● What is being asked
Begin at the line containing "You are a computer-use" in the entries below and end at the line containing "Instruction: Click the"; transcribe that range exactly and nothing outside it.

Dataset excerpts below:

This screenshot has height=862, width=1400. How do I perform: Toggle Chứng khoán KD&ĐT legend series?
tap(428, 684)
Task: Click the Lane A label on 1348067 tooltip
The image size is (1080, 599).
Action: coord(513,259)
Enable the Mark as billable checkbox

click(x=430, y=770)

End of Dataset excerpts.
Dataset excerpts below:

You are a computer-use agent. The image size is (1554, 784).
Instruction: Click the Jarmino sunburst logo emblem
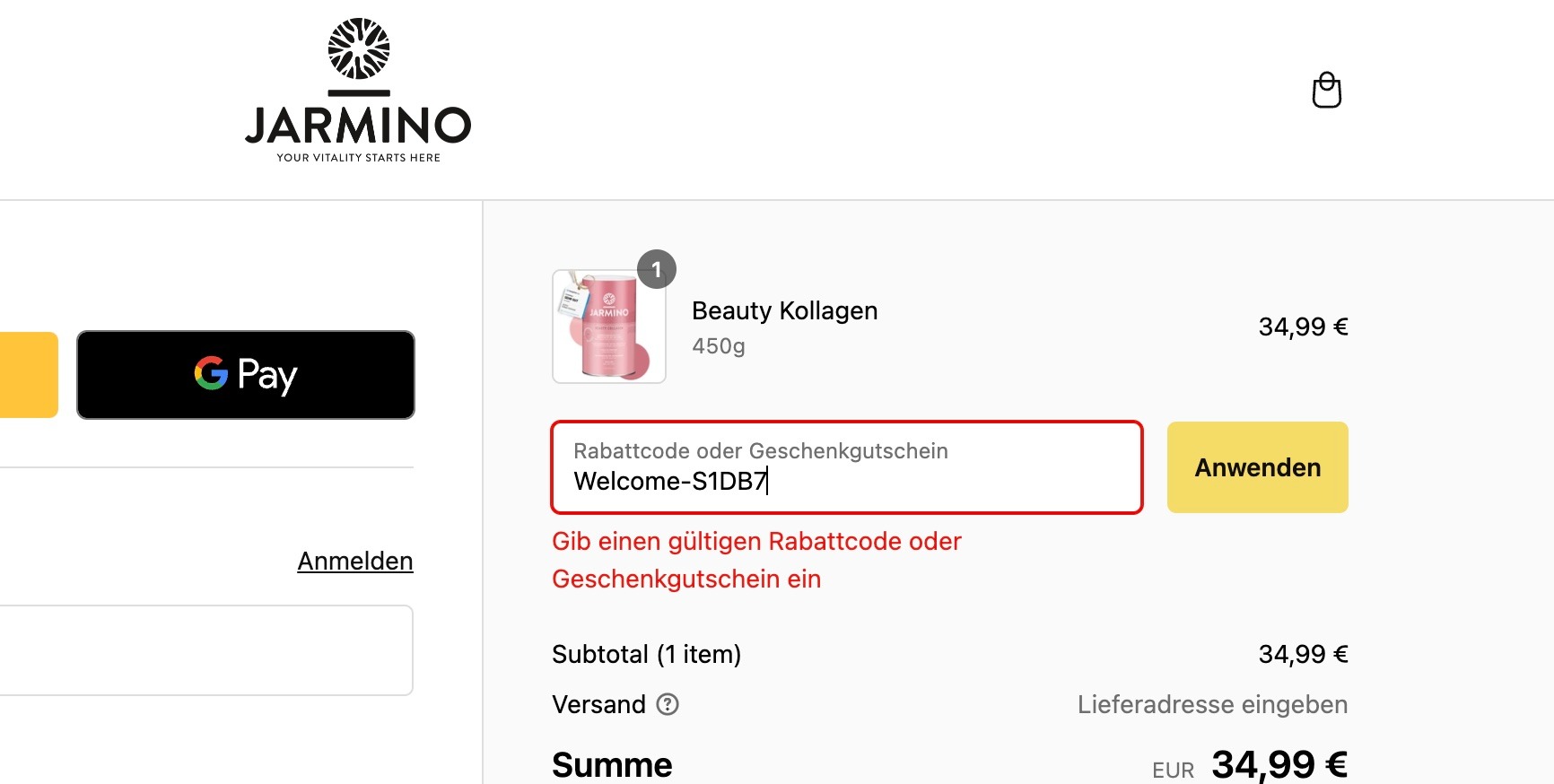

End of Dataset excerpts.

● The answer
You are a computer-use agent. The image size is (1554, 784).
Instruction: Click the Jarmino sunburst logo emblem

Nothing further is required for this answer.